After text is converted into vectors, it can be used in downstream tasks such as retrieval, clustering, and classification. For asymmetric tasks like retrieval, distinguish between query and document types for better performance. For symmetric tasks such as clustering and classification, just use the default value document.
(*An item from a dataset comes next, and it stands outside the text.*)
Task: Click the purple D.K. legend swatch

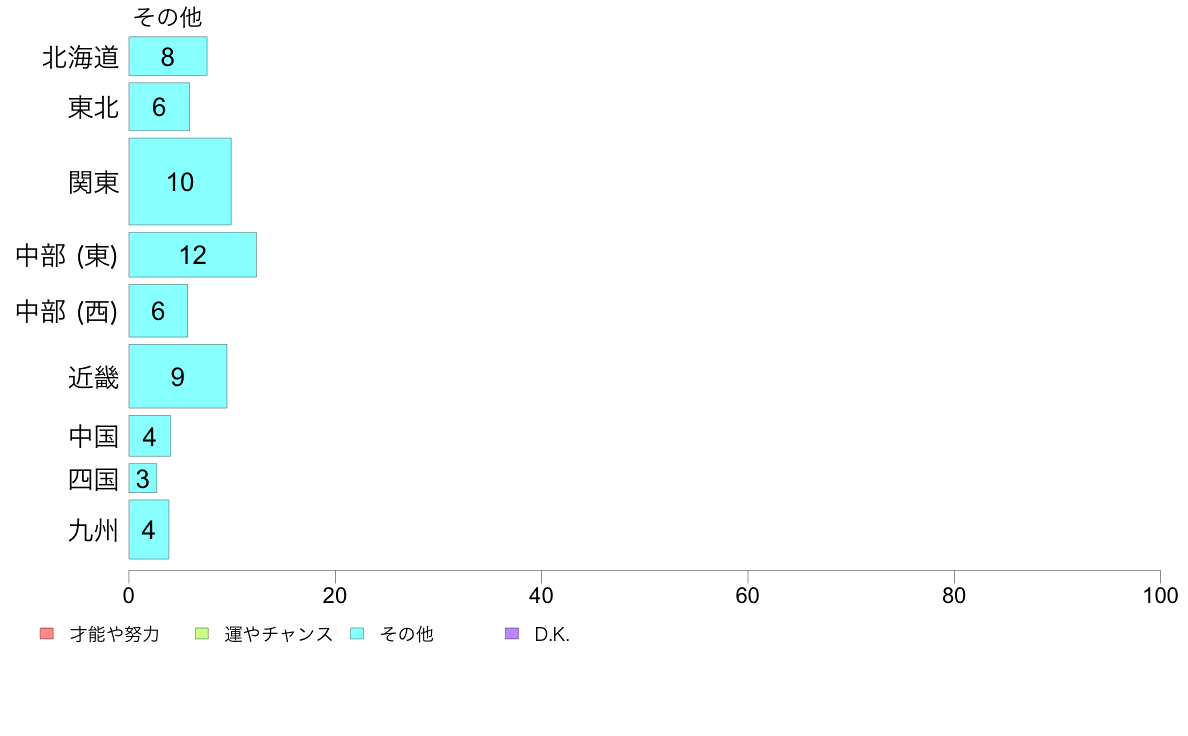Action: [x=512, y=634]
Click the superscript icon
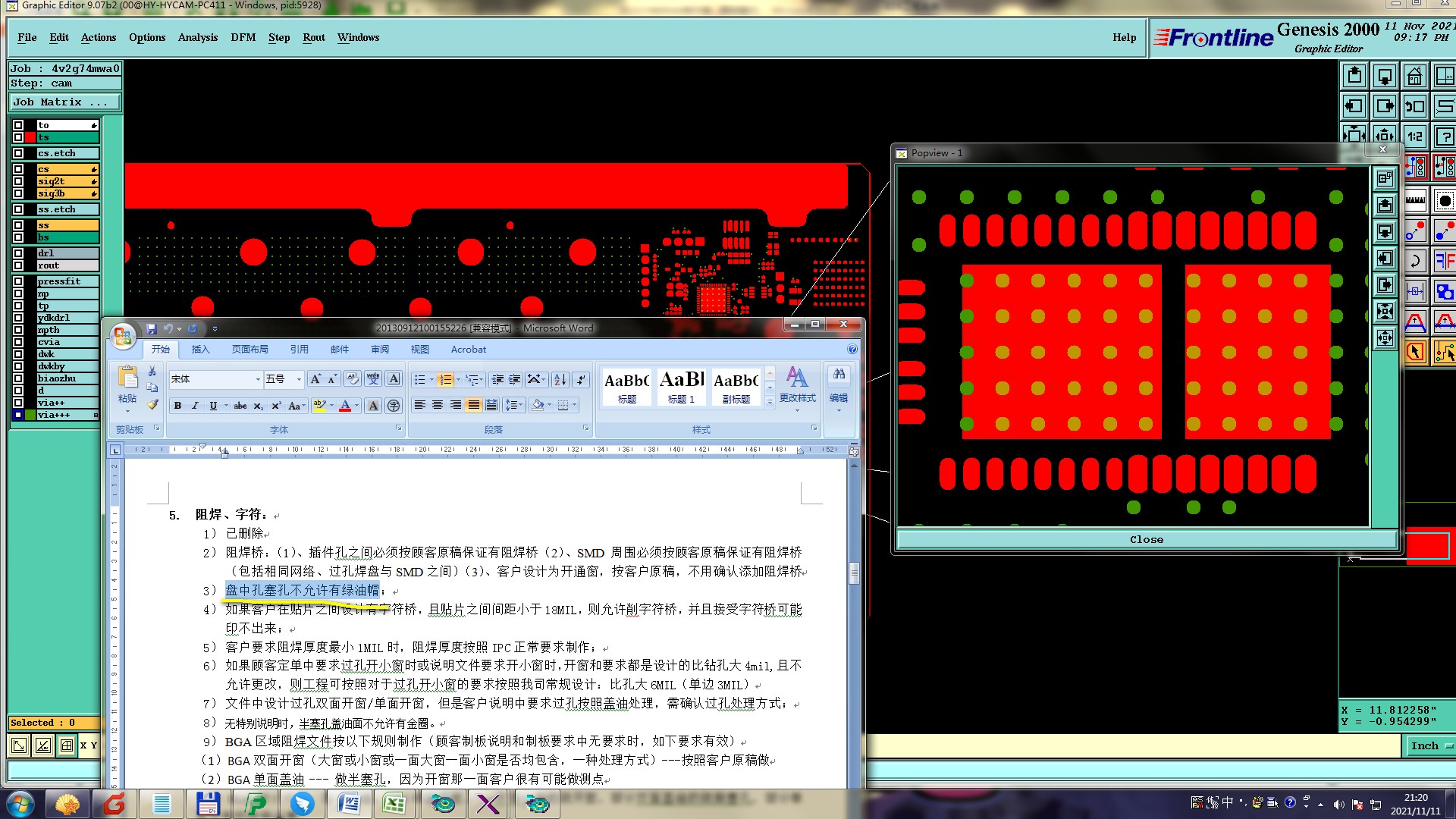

dimension integer Optional

The dimension of the output vector.

Valid values: 1024, 768, 512.

Default value: 1024.

output_type string Optional

The output type. Valid values: dense, sparse, dense&sparse. Default value: dense, which specifies only dense vectors are returned.

Response object

Successful response

{   "status_code": 200, 
    "request_id": "1ba94ac8-e058-99bc-9cc1-7fdb37940a46", 
    "code": "", 
    "message": "",
    "output":{
        "embeddings": [
          {  
             "sparse_embedding":[
               {"index":7149,"value":0.829,"token":"wind"},
               .....
               {"index":111290,"value":0.9004,"token":"sorrow"}],
             "embedding": [-0.006929283495992422,-0.005336422007530928, ...],
             "text_index": 0
          }, 
          {
             "sparse_embedding":[
               {"index":246351,"value":1.0483,"token":"islet"},
               .....
               {"index":2490,"value":0.8579,"token":"return"}],
             "embedding": [-0.006929283495992422,-0.005336422007530928, ...],
             "text_index": 1
          },
          {
             "sparse_embedding":[
               {"index":3759,"value":0.7065,"token":"none"},
               .....
               {"index":1130,"value":0.815,"token":"down"}],
             "embedding": [-0.006929283495992422,-0.005336422007530928, ...],
             "text_index": 2
          },
          {
             "sparse_embedding":[
               {"index":562,"value":0.6752,"token":"not"},
               .....
               {"index":1589,"value":0.7097,"token":"come"}],
             "embedding": [-0.001945948973298072,-0.005336422007530928, ...],
             "text_index": 3
          }
        ]
    },
    "usage":{
        "total_tokens":27
    },
    "request_id":"xxxxxxxx"
}

Error response

{
    "code":"InvalidApiKey",
    "message":"Invalid API-key provided.",
    "request_id":"xxxxxxxx"
}

status_code string

The status code that indicates the result of the request. For example, 200 indicates success.

request_id string

The request ID, can be used for tracing and troubleshooting.

code string

The error code. Empty if the request is successful.

message string

The error message. Empty if the request is successful.

output object

The output of the task.

Properties

embeddings array

The output of the request. Each element of the array corresponds to a piece of input text.

Properties

sparse_embedding array

The sparse embedding output.

Properties

index integer

The index of the word or character.

value float

The weight or importance score of the token. A higher value indicates that the token is more important or relevant in the current text context.

token string

The actual text unit or word.

embedding array

The dense embedding output.

text_index integer

The index value of the segment of input text that the array element corresponds to.

usage object

Properties

total_tokens integer

The number of tokens that the tokenizer of Text Embedding extracts from the input.

request_id string

The request ID, can be used for tracing and troubleshooting.

Error codes

If the call failed and an error message is returned, see Error messages for troubleshooting.